● Page:

START

Power Conditioning in the form of isolation Xformers and now Balananced Power has been beneficial for me. The improvements are not night and day, but noticeable. Music and video plays either way, but in my systems, the benefits are visually and audibly apparent.


----------



## Rdr. Seraphim

Interesting. Lamm Reference mono's, Meridian CDPs, Manley, PSE, Quicksilver, EAD, Wyred 4 Sound, and other upscale gear I've personally owned over the years realized improvements to me. I "thought" they were all good pieces of gear. I agree that isolation provides the most benefit, and I recommend isolation via balanced power.    
  
  Quote: 





uncle erik said:


> Every piece of gear comes with power conditioning in its power supply. If the power supply is inadequate, then it's not a good piece of gear.


----------



## kevin gilmore

The question as specified is to broad to give a reasonable answer.
   
  Lots of things are called power conditioners.
   
  Some are as simple as a few MOV's, maybe a parallel input inductor and a couple of capacitors.
  These things are useless. Don't help, Don't hurt, Don't do anything.
   
  Some are parallel resonant inductors. Richard Gray's units are such a device.
   
  Some are isolation transformers, and some of these things are harmonically neutralized.
  Wonderful for removing ground loops and making an ultra noise free background.
  The more iron and more weight the better. If you don't get a hernia moving the thing its
  not big enough.
   
  Then there are many versions of UPS things. Most of which produce horrible square waves, truncated
  sine waves, or various versions of PWM usually in the name of efficiency. APC and Eaton make such
  devices, absolutely great for computer farms, horrible for audio.

END

● Provided data:
START

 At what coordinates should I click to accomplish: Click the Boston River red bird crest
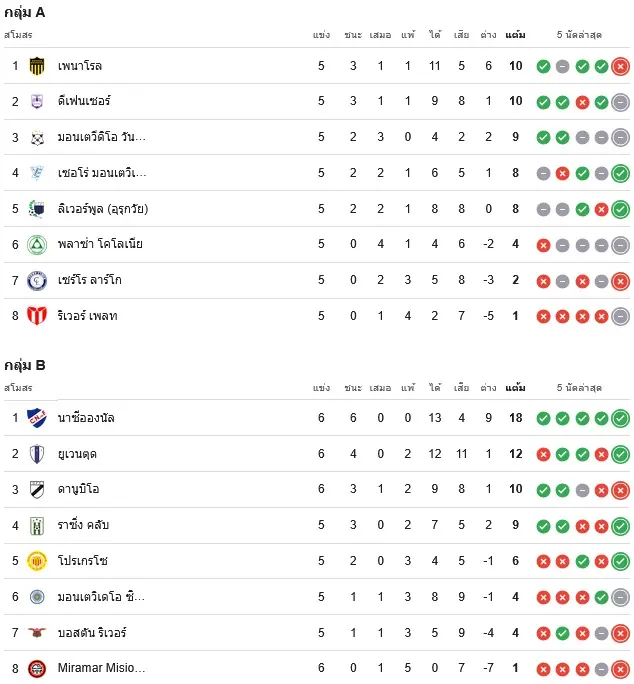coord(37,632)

END
START

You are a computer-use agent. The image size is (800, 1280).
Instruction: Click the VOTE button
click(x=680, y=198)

END
START

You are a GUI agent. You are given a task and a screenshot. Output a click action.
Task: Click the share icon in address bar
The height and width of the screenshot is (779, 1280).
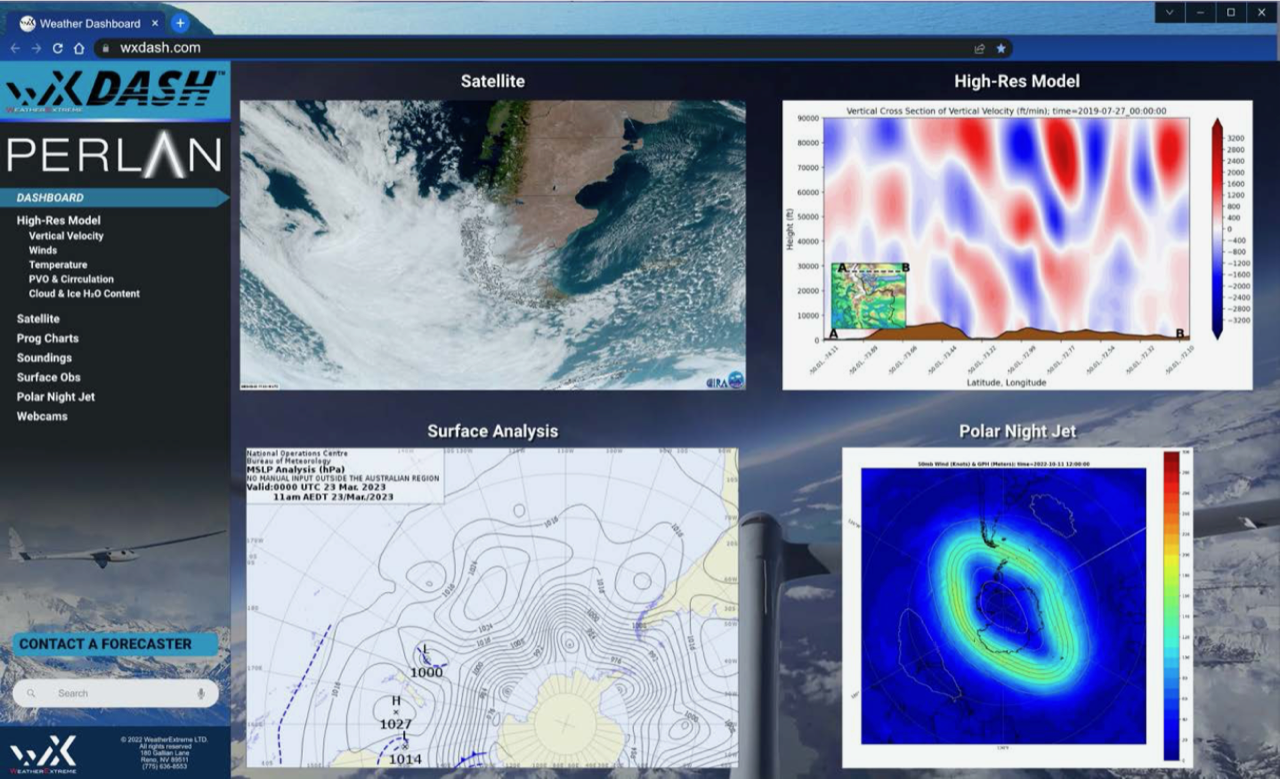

END

● Aim:
Please continue the forum thread about power conditioning for audio gear, picking up right after its final sentence.

● Result of the exercise:
   
  True sine wave regenerators (i.e. first turn the ac into dc, possibly into a battery, then turn back into AC) are
  very inefficient, typically wasting 50% of the input power. The PSaudio powerplant is one such item.
  The old levinson monster mono block amplifiers did this internally for all of the input and gain stages.
   
  Other things like the monster with the motor driven variac do an effective job of buck/boost and ground
  isolation.


----------



## KingStyles

Quote: 





> True sine wave regenerators (i.e. first turn the ac into dc, possibly into a battery, then turn back into AC) are
> very inefficient, typically wasting 50% of the input power. The PSaudio powerplant is one such item.
> The old levinson monster mono block amplifiers did this internally for all of the input and gain stages.


 
  Actually the APS purepower series does very well in this area. It has an efficiency rating of 85% -92% depending on load.


----------



## DaveBSC

The question do power conditioners help or hurt can't really be answered with a simple yes or no. Some help, other hurt, others don't do anything. In general the cheap stuff is nearly worthless. Surge/spike "protection" is provided via noisy, sound degrading sacrificial MOVs that are ineffective at stopping most kinds of power problems. The cheap power strips also almost always use a type of power filter that severely limits current, which is why you will see dedicated "high current" or "amplifier" outlets with less filtering - avoid.
   
  Once you get past the junky Monster Cable stuff, companies attempt to deal with AC line noise in a large number of different ways. Active regeneration is not the holy grail that companies like Exact Power, PS Audio, or PurePower make it out to be. I've heard a few of these, both the old linear amp based heat monsters, and the new efficient digital amp variety, and while good, I don't think they are in the same league as the best passive conditioners.
   
  Balanced transformers are probably one of the oldest types of conditioners, but the best models from B-P-T and Silver Circle can still sound fantastic. The downside is that a big enough transformer for a full system is going to be _heavy, _and there's a possibility of annoying transformer hum.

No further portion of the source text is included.